An Indian nun was among the four nuns killed in the attack on the home run by the Mother Teresa’s Missionaries of Charity.

Speaking to the agency, Chandy said that he just now spoke to Sushma Swaraj and it was she who told that a nun, who belongs to Chhattisgarh, has also gone missing from the care home in Aden.

“I spoke to her about the reports of a missing Kerala priest and sought help to locate him. She said the Indian embassy has now been closed down and also expressed doubts of the efficacy of the government there, but she has assured that the centre will do its best,” he said.

Earlier, an aide of Chandy, who is keeping in touch with Keralites in Yemen, said that the mother superior of the home, Sister Sally, had a narrow escape when the gunmen opened fire at the care home.

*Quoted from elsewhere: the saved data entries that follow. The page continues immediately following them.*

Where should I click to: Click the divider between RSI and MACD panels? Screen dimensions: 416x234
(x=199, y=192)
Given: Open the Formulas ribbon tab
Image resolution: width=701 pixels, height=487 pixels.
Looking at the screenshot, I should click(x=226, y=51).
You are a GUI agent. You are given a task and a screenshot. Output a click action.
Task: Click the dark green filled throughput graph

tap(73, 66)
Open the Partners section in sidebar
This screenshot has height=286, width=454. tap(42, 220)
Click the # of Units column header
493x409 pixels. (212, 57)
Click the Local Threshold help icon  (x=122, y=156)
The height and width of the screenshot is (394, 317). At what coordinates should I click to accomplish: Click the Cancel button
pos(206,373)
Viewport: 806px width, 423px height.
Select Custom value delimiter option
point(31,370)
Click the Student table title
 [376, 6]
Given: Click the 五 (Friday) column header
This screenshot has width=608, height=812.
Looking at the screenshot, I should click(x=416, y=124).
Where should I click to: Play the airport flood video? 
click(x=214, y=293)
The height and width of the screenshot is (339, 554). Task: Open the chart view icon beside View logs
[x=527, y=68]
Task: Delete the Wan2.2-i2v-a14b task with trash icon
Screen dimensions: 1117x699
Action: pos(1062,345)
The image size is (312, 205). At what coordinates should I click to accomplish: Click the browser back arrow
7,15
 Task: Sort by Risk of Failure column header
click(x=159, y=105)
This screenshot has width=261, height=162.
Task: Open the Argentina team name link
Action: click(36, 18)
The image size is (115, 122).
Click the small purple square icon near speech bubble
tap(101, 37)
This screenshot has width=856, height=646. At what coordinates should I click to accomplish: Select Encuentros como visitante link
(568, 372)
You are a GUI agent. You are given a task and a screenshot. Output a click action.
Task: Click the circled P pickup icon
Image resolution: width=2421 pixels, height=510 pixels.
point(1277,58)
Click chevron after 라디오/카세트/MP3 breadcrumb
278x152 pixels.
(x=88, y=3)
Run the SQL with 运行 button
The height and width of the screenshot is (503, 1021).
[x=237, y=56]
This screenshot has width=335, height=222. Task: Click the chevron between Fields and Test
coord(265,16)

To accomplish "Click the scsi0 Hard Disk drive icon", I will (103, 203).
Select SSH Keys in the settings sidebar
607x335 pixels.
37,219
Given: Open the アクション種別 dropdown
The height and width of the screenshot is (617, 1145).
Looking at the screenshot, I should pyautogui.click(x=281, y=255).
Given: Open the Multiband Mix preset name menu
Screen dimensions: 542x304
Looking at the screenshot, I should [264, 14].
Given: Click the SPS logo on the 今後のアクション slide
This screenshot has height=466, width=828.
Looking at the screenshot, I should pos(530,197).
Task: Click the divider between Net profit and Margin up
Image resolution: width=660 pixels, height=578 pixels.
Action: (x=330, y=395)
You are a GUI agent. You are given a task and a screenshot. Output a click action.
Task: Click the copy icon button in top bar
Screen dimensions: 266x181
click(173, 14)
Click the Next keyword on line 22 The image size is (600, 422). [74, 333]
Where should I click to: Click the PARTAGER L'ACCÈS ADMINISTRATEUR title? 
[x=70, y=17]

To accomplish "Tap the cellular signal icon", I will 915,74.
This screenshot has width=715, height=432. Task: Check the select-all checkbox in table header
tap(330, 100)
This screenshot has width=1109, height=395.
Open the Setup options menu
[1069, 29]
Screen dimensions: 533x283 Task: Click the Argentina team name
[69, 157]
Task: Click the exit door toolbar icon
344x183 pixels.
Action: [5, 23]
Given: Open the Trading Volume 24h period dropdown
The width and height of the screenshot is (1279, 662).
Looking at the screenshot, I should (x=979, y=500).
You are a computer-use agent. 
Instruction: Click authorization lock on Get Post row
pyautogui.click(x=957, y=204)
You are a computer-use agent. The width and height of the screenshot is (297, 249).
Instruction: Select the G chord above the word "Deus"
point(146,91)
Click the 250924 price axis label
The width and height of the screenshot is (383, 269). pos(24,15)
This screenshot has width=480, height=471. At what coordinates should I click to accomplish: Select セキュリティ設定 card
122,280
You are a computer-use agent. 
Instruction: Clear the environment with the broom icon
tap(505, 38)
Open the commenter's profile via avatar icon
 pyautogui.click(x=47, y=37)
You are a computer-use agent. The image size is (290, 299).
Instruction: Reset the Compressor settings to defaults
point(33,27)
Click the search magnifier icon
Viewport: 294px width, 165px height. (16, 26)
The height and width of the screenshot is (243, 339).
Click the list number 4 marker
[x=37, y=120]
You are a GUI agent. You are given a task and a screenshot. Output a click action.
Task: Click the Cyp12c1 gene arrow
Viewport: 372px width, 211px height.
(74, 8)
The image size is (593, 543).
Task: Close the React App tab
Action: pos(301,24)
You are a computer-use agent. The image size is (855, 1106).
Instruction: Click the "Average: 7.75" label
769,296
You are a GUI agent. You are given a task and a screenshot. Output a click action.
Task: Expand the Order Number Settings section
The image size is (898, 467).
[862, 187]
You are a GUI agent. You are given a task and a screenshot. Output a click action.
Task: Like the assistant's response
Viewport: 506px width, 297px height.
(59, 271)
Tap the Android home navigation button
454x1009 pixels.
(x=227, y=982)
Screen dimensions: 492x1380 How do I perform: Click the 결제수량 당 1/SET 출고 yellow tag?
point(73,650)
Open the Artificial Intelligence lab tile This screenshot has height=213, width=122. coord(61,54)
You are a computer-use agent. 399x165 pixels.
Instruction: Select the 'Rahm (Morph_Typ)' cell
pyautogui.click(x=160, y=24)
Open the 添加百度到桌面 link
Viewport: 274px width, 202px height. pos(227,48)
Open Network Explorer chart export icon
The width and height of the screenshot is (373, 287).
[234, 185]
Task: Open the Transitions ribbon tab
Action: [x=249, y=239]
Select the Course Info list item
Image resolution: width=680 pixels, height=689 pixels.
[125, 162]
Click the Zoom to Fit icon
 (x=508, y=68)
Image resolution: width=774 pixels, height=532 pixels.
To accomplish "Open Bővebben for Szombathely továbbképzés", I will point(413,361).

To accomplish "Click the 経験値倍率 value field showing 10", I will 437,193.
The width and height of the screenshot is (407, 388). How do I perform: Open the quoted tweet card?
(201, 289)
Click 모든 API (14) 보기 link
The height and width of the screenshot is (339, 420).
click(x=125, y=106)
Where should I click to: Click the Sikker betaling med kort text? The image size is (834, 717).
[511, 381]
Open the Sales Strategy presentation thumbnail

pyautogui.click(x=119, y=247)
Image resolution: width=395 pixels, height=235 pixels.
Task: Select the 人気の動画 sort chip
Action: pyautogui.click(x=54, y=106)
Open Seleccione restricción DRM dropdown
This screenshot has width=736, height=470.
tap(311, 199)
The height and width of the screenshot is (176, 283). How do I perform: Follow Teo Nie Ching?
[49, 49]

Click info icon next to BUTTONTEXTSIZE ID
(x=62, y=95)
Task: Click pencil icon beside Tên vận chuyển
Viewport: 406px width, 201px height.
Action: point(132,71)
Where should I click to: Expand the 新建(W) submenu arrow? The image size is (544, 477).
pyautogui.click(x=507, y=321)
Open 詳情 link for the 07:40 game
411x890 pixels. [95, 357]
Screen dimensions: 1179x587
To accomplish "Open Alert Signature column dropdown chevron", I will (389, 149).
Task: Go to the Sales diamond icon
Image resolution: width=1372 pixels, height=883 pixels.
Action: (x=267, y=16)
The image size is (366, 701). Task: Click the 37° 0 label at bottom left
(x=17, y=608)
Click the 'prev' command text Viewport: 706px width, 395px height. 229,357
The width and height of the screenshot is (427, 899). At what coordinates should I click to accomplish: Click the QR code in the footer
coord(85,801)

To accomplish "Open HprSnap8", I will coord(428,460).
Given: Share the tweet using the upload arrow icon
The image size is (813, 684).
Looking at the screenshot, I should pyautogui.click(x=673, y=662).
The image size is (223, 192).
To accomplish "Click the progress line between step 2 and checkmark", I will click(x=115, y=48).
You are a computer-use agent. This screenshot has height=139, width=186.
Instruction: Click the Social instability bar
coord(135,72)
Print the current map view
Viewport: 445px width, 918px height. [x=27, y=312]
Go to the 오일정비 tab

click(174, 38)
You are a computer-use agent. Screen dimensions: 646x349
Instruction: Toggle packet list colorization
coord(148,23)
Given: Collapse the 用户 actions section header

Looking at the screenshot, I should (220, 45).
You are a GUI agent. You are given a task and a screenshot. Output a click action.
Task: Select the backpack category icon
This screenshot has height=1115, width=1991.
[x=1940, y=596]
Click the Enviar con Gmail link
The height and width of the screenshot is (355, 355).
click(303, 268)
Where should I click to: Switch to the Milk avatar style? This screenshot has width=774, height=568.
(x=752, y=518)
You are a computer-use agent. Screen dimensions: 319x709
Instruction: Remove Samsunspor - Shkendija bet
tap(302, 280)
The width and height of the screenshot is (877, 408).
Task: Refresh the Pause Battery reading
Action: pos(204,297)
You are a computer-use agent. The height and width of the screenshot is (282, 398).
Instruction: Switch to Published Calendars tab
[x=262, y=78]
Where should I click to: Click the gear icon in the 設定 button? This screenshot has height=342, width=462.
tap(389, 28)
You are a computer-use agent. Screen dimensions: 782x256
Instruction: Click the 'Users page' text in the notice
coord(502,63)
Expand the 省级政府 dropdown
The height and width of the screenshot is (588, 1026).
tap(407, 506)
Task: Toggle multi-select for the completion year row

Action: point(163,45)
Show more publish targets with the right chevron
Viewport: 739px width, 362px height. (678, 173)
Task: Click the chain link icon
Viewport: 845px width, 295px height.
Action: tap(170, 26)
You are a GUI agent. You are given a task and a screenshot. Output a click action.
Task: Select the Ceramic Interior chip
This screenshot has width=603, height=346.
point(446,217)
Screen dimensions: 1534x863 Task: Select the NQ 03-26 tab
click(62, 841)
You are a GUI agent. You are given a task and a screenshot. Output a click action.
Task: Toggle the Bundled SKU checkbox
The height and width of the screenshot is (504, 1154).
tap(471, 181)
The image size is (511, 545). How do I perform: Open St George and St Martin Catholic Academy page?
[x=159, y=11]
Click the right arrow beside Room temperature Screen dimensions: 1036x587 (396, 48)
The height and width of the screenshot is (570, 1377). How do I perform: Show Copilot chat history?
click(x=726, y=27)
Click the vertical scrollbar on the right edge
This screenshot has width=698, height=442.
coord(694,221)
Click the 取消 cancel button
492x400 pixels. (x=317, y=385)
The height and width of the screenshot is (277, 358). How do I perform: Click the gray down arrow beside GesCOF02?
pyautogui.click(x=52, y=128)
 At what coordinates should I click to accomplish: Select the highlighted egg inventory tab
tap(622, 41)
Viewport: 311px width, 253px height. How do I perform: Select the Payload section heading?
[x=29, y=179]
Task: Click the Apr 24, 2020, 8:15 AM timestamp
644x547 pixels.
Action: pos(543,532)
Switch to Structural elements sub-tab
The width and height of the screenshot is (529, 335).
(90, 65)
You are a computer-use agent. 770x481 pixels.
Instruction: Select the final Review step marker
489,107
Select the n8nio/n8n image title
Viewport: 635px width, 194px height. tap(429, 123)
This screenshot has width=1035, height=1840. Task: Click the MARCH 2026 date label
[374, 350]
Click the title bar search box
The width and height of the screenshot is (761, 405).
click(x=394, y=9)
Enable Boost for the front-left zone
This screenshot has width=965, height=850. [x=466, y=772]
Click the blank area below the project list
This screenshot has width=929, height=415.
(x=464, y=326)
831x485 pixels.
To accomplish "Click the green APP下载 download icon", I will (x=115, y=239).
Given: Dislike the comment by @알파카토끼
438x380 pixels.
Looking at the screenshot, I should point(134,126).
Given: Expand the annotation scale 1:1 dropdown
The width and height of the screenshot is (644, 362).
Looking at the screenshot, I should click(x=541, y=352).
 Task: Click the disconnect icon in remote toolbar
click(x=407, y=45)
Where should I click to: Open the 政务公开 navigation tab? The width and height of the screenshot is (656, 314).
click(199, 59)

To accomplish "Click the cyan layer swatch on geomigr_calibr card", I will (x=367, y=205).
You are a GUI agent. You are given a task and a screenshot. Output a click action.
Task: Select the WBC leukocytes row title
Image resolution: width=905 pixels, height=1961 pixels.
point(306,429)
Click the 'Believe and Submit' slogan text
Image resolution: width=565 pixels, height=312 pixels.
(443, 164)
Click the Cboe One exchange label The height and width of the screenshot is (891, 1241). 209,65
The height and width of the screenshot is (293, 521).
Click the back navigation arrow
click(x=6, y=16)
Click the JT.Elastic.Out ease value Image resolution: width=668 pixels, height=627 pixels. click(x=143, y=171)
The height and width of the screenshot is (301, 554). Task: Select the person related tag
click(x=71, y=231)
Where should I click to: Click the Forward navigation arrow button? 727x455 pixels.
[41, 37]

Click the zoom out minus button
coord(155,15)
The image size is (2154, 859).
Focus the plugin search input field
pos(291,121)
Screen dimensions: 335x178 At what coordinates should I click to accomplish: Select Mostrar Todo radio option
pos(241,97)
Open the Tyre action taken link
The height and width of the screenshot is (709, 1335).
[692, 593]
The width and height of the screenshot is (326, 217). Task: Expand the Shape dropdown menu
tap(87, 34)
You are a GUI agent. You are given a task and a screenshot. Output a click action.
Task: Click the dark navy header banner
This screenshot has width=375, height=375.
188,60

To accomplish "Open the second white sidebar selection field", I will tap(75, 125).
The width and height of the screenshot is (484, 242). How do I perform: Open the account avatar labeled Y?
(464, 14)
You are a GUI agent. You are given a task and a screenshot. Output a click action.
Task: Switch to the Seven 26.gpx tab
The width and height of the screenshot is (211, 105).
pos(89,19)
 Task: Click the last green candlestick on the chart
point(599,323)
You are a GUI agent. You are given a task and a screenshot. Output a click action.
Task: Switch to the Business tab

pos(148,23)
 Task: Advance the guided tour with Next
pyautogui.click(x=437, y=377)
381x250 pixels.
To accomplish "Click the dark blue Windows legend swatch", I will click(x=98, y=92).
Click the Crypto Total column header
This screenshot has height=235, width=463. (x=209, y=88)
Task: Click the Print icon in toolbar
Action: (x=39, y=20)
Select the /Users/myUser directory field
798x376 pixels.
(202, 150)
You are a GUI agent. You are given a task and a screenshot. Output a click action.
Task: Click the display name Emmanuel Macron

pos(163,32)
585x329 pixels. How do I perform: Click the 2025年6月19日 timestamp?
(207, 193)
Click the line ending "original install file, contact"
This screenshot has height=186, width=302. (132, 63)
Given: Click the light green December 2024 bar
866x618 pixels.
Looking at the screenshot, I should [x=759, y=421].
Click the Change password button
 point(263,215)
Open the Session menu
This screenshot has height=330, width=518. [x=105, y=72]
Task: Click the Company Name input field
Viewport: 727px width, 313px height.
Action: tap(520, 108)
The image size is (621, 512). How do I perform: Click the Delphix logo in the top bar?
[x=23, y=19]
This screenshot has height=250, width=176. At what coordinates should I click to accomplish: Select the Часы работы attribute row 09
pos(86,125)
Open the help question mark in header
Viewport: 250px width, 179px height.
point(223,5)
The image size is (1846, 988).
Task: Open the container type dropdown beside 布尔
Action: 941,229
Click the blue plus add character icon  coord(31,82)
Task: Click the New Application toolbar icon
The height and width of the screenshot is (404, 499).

“The priest Tom Kuzhuvennal, who hails from Kottayam district, has been taken away by these unidentified gunmen who opened fire, while Sally was moved to a safe place in the convent by the local people there after hearing the gun shots,” said the official.

“We are in close touch with our people in Yemen who are closely following the developments there,” added the official.

In the gunfire, four nuns of the Missionaries of Charity, including one from India, were killed. The Indian nun has been identified as Sister M. Anseleme, 57, from Jharkhand. Of the other three nuns, two were from Rwanda and another from Kenya.

The home, set up by Mother Teresa in 1992, houses 61 elderly destitute and the Kerala priest had come to the home from an insecure place in Yemen.

News reports indicate that these unidentified gunmen belonged to the Yemen-based affiliate of the Islamic State (IS) group.(IANS)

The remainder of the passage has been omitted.